◆ Página ◆
—————

Fue una Constitución hecha a 76 cabezas y manos, fruto del consenso, del pluralismo y de la concertación, ejemplo de una manera diferente de tomar decisiones. Un acto creativo entre independientes, liberales, conservadores, exguerrilleros, indígenas, evangélicos, artistas, activistas, y cuatro constituyentes con voz pero sin voto en representación de los grupos guerrilleros que se sumaron al proceso de paz. Con una presidencia colegiada ente un conservador, un liberal y un exguerrillero.
La única sombra que se tendió sobre ella fue un ataque militar ordenado por el gobierno el día de las elecciones para la Asamblea Nacional Constituyente, a Casa Verde, sede de las FARC, hecho con el cual el gobierno quería trazar la raya entre los que estaban con la paz y los que no.

—————

◆ Sección de datos ◆
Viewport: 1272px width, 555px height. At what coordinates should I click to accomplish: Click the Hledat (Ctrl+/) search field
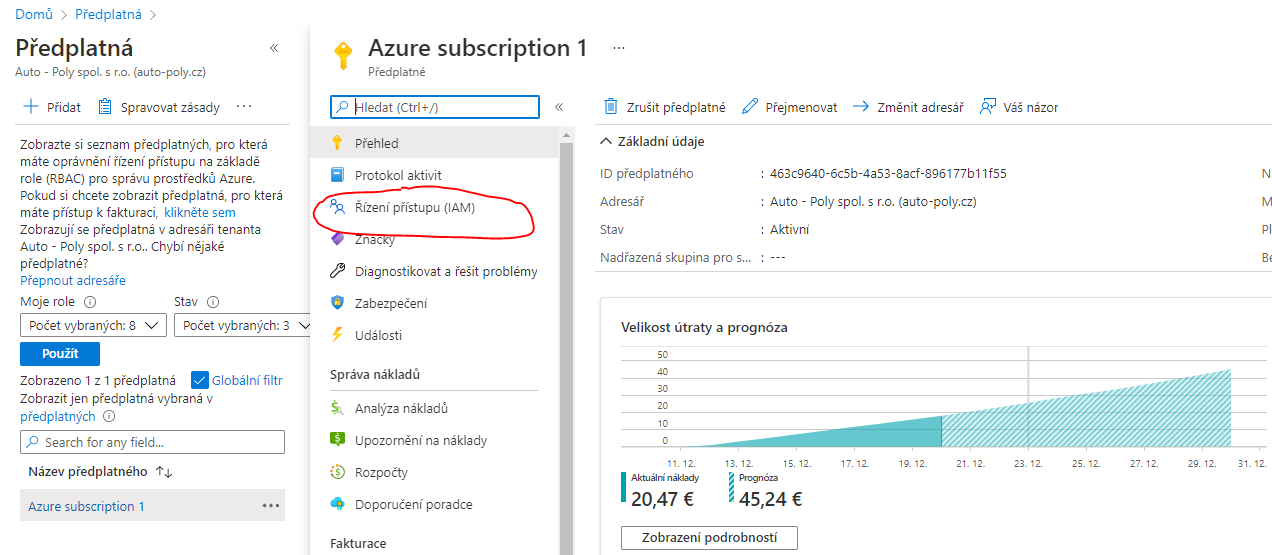[435, 107]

—————

◆ Tus instrucciones ◆
Según la página sobre la Constitución:
1. ¿Cuántos constituyentes con voz pero sin voto representaban a los grupos guerrilleros?
2. ¿Quiénes formaban la presidencia colegiada?
3. ¿Qué lugar atacó el ejército el día de las elecciones para la Asamblea Nacional Constituyente?
Las líneas no hacen falta para resolver nada.

◆ Respuesta al problema ◆
1. Cuatro.
2. Un conservador, un liberal y un exguerrillero.
3. Casa Verde, sede de las FARC.